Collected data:
• • • • • • •
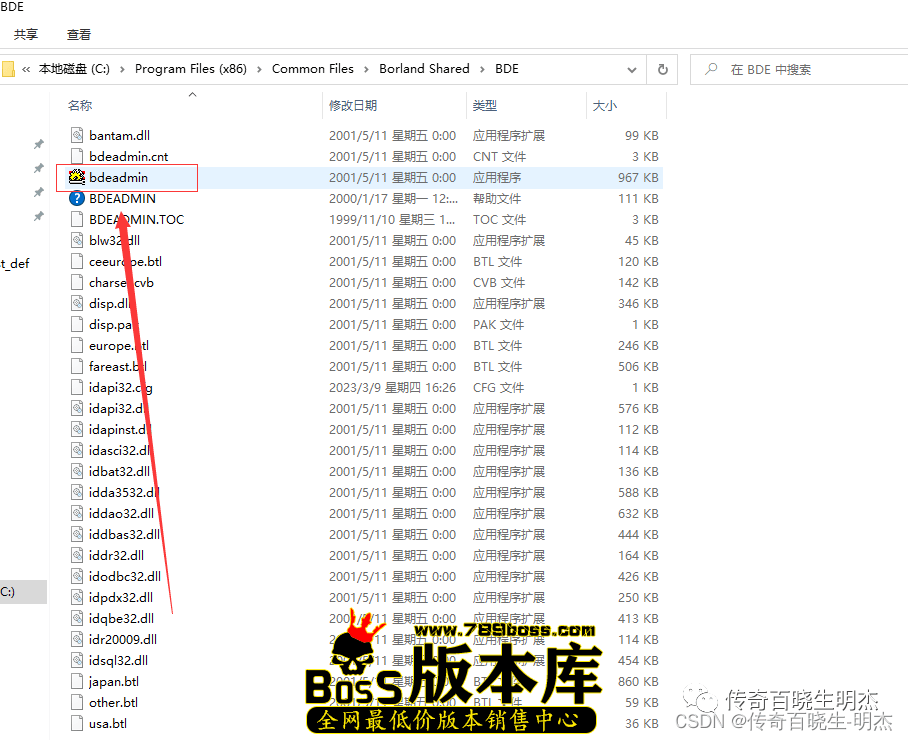Click the idapi32.cfg file icon

click(x=77, y=388)
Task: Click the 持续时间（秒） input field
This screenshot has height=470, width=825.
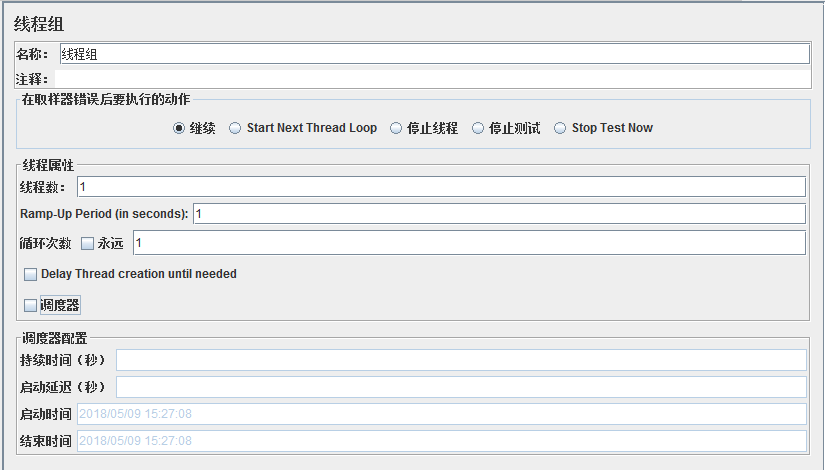Action: 460,360
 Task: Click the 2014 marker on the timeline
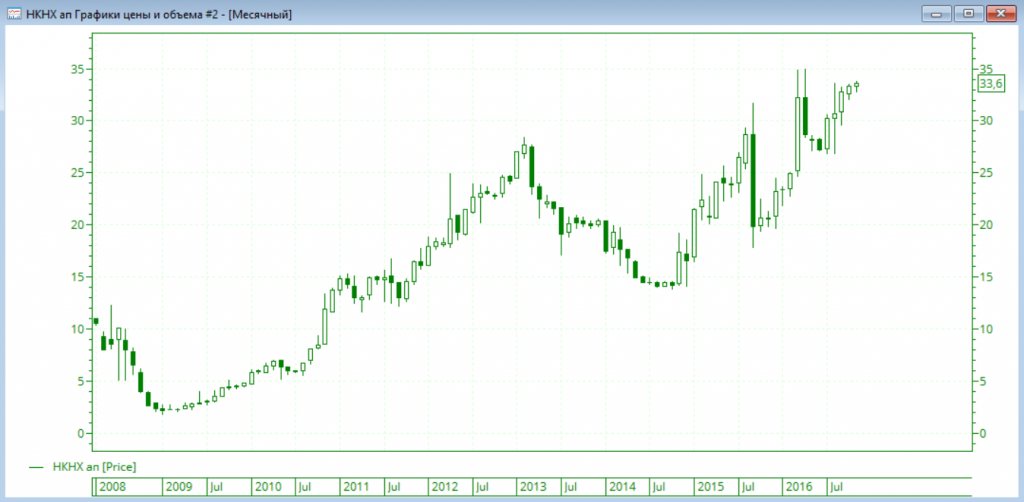click(621, 487)
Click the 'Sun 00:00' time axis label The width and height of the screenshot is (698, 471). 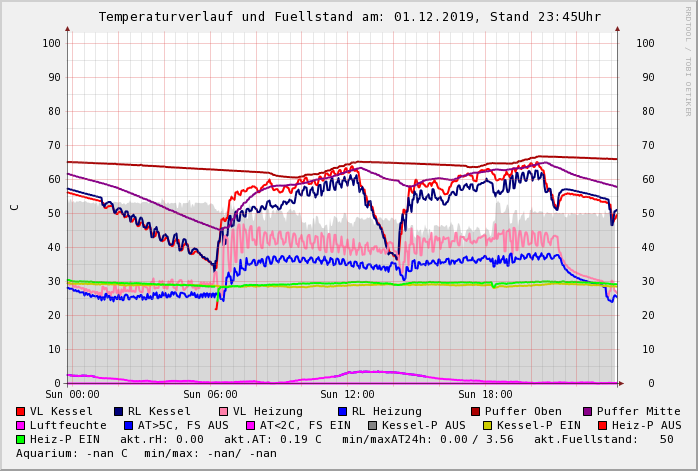72,395
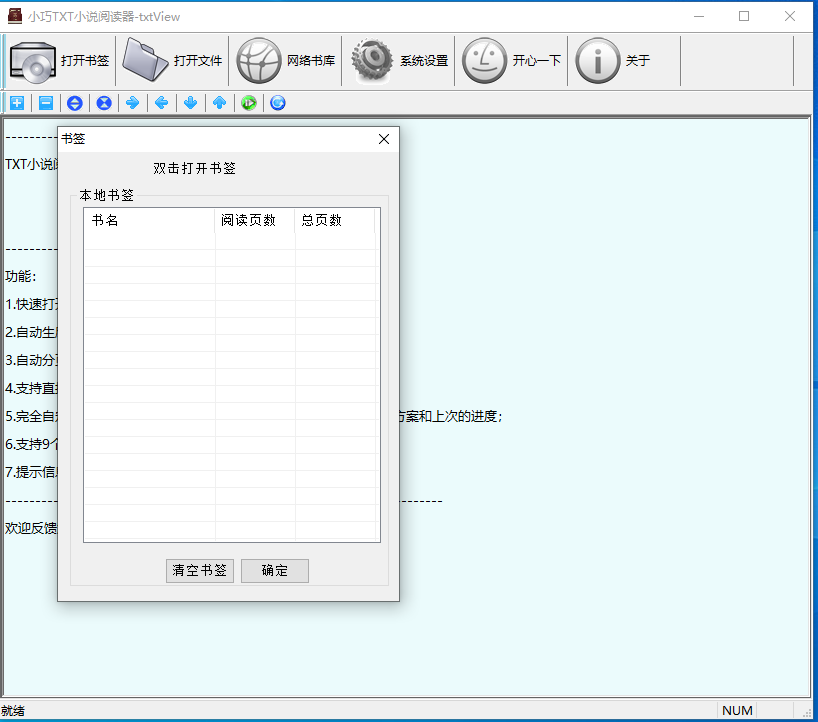
Task: Close the 书签 dialog
Action: 384,140
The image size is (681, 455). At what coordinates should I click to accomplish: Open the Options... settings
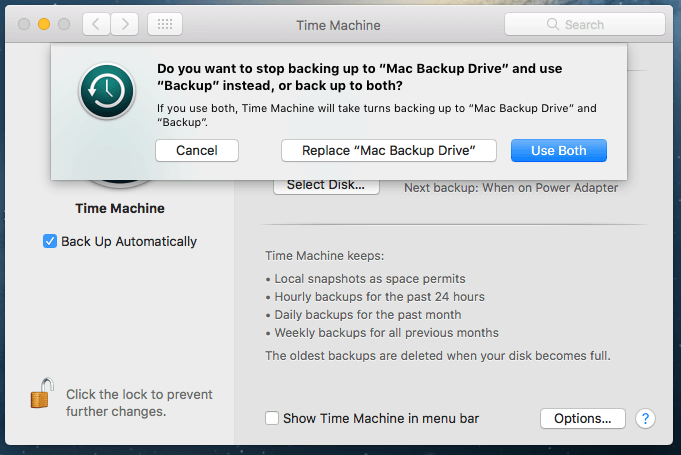coord(582,418)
• • • • • • •
ABOUT THIS TASK: Only the lines from the one with "The image size" through the final line of the entries above are to be repeated, exactly as written and without pictures.

EXERCISE SOLUTION:
The image size is (681, 455). At what coordinates should I click to accomplish: Open the Options... settings
coord(582,418)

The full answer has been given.